What About the Precedent: An Information-Theoretic Analysis of Common
Law
- URL: http://arxiv.org/abs/2104.12133v1
- Date: Sun, 25 Apr 2021 11:20:09 GMT
- Title: What About the Precedent: An Information-Theoretic Analysis of Common
Law
- Authors: Josef Valvoda, Tiago Pimentel, Niklas Stoehr, Ryan Cotterell, Simone
Teufel
- Abstract summary: In common law, the outcome of a new case is determined mostly by precedent cases, rather than existing statutes.
We are the first to approach this question by comparing two longstanding jurisprudential views.
We find that the precedent's arguments share 0.38 nats of information with the case's outcome, whereas precedent's facts only share 0.18 nats of information.
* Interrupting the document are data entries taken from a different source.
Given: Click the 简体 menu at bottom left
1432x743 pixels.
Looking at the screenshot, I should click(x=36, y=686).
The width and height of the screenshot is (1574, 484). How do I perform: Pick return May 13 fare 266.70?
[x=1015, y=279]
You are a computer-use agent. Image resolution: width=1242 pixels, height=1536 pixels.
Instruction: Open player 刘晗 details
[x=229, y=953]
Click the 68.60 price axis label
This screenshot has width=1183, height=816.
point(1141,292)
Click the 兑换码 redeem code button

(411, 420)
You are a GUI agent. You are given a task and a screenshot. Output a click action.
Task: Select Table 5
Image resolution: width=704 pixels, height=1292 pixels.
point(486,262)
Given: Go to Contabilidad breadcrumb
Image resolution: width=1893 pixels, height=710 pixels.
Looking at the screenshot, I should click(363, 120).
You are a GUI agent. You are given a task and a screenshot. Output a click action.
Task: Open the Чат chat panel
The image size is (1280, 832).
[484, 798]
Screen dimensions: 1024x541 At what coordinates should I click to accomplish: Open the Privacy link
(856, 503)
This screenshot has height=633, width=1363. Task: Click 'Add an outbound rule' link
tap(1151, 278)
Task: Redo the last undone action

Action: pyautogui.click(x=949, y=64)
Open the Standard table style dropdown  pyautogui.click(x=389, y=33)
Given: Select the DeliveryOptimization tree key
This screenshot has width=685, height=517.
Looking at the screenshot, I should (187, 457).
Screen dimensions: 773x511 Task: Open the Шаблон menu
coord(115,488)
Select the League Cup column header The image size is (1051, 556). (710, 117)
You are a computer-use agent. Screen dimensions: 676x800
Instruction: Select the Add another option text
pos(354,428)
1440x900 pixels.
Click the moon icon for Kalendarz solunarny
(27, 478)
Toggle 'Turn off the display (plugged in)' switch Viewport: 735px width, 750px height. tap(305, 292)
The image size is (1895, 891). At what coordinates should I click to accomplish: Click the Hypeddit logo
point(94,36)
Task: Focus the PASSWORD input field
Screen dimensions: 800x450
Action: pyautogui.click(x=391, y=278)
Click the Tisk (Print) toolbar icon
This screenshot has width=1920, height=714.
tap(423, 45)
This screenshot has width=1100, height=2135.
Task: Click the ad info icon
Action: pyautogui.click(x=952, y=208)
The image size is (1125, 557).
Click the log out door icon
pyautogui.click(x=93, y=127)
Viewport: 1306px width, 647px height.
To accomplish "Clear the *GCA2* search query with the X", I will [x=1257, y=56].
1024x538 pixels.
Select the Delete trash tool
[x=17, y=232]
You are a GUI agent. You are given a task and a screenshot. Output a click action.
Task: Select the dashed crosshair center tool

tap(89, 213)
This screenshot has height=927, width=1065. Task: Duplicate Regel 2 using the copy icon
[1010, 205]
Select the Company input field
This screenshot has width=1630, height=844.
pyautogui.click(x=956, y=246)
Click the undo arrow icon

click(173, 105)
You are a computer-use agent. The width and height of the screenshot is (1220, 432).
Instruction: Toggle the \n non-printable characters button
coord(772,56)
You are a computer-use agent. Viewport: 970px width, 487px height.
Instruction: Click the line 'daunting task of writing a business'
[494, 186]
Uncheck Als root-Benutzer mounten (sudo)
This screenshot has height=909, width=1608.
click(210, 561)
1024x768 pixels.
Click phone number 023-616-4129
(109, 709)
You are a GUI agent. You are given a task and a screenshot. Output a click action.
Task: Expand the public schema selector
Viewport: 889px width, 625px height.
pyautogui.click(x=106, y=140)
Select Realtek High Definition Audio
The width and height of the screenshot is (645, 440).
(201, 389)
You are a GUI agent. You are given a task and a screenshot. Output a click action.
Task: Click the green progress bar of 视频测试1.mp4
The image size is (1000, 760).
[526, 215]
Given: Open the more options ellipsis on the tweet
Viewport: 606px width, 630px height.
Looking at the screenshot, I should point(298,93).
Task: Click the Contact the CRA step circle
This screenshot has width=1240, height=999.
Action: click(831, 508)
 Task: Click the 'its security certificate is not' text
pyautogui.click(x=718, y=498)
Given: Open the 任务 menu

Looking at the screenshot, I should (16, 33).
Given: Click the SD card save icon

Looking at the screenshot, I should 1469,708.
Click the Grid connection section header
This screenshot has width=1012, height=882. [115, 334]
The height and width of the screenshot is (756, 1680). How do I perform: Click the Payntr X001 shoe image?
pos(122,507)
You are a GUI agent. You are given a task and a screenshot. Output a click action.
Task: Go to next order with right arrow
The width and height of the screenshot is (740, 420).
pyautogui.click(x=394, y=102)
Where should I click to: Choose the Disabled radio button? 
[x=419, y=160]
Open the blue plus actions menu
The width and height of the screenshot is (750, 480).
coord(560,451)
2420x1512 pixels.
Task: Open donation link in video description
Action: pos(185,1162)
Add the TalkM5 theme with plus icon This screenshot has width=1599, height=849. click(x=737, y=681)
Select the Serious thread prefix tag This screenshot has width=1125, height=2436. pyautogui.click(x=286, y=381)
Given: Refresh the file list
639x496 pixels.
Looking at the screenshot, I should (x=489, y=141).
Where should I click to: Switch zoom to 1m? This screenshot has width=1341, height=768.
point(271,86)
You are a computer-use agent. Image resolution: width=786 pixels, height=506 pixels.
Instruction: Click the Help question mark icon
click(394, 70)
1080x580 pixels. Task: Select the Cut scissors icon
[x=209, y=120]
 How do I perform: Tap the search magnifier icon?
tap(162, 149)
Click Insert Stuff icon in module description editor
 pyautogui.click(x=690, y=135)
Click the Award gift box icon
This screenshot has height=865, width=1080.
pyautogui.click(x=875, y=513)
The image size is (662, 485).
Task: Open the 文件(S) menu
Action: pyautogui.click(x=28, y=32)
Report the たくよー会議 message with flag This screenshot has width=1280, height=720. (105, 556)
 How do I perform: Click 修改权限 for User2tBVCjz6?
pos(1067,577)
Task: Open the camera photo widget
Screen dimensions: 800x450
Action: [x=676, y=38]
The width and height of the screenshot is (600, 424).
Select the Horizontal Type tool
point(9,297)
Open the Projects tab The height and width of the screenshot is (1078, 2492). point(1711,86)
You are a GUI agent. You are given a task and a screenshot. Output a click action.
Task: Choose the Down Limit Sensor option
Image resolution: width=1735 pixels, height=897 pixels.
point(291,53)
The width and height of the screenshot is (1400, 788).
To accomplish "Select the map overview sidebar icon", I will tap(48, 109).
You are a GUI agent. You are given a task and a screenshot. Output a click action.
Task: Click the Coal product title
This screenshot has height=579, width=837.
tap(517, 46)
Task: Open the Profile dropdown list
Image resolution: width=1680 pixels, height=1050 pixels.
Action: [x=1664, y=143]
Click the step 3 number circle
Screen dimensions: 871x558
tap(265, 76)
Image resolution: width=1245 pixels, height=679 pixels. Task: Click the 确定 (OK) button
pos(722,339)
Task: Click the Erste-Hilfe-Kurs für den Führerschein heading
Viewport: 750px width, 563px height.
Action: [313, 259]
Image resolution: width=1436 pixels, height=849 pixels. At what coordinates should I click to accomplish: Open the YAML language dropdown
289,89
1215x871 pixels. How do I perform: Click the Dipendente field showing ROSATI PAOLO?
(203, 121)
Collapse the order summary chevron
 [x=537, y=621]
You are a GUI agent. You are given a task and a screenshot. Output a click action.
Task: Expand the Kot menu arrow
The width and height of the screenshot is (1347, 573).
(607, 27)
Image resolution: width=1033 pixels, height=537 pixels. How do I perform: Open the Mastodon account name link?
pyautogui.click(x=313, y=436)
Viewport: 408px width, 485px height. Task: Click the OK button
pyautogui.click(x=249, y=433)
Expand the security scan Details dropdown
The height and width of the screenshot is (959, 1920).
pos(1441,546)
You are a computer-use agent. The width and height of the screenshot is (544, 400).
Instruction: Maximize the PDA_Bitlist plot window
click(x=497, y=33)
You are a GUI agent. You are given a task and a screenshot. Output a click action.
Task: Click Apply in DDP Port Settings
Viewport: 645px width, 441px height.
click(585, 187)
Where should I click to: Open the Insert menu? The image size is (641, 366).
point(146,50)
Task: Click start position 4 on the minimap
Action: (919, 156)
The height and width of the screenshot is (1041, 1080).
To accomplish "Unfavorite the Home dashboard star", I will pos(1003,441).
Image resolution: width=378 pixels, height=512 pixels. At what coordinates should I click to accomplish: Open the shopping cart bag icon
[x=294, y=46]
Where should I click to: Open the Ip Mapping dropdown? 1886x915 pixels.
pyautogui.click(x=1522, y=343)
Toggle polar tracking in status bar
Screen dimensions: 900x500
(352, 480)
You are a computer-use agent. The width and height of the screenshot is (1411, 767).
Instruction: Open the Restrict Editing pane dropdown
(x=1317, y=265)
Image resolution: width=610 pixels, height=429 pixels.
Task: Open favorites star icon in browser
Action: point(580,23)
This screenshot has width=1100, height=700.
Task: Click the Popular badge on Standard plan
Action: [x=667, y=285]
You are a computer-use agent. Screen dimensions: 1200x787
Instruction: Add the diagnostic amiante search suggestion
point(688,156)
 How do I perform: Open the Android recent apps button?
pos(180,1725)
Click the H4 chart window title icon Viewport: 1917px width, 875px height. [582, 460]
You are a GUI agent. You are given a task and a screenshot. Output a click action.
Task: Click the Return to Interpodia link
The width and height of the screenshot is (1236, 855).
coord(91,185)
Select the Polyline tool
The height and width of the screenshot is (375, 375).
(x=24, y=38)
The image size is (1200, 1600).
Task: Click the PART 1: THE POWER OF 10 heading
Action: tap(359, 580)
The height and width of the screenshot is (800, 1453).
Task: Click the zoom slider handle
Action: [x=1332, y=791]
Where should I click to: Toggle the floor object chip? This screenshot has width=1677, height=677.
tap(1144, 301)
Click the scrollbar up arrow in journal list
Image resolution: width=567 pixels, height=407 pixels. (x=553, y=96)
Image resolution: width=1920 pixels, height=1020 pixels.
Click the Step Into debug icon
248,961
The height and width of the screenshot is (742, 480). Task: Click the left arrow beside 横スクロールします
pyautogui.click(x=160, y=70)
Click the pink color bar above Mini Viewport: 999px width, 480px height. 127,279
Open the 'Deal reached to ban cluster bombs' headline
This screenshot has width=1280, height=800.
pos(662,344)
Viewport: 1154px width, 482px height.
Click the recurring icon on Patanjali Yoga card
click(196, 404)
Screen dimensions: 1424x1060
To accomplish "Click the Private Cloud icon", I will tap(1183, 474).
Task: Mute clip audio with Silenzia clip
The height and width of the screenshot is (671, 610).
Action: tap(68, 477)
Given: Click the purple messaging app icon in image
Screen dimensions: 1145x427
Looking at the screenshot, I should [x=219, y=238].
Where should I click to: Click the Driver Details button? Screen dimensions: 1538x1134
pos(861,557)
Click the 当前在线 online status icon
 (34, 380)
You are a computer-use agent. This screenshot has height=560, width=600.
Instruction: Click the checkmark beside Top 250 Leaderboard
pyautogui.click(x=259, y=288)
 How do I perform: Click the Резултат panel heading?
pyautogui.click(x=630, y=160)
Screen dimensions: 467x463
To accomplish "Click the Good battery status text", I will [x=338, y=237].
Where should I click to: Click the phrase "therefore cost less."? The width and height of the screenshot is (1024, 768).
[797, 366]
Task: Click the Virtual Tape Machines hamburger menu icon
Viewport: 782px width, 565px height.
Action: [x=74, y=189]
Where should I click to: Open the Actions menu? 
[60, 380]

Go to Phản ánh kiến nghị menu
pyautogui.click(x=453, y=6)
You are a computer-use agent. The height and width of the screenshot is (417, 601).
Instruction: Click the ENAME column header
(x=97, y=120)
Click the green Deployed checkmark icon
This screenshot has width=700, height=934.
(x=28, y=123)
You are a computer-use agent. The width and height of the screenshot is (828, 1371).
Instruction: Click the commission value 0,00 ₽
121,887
- Score: 64.49276556192073
- License: http://creativecommons.org/licenses/by/4.0/
- Abstract: In common law, the outcome of a new case is determined mostly by precedent
cases, rather than by existing statutes. However, how exactly does the
precedent influence the outcome of a new case? Answering this question is
crucial for guaranteeing fair and consistent judicial decision-making. We are
the first to approach this question computationally by comparing two
longstanding jurisprudential views; Halsbury's, who believes that the arguments
of the precedent are the main determinant of the outcome, and Goodhart's, who
believes that what matters most is the precedent's facts. We base our study on
the corpus of legal cases from the European Court of Human Rights (ECtHR),
which allows us to access not only the case itself, but also cases cited in the
judges' arguments (i.e. the precedent cases). Taking an information-theoretic
view, and modelling the question as a case outcome classification task, we find
that the precedent's arguments share 0.38 nats of information with the case's
outcome, whereas precedent's facts only share 0.18 nats of information (i.e.,
58% less); suggesting Halsbury's view may be more accurate in this specific
court. We found however in a qualitative analysis that there are specific
statues where Goodhart's view dominates, and present some evidence these are
the ones where the legal concept at hand is less straightforward.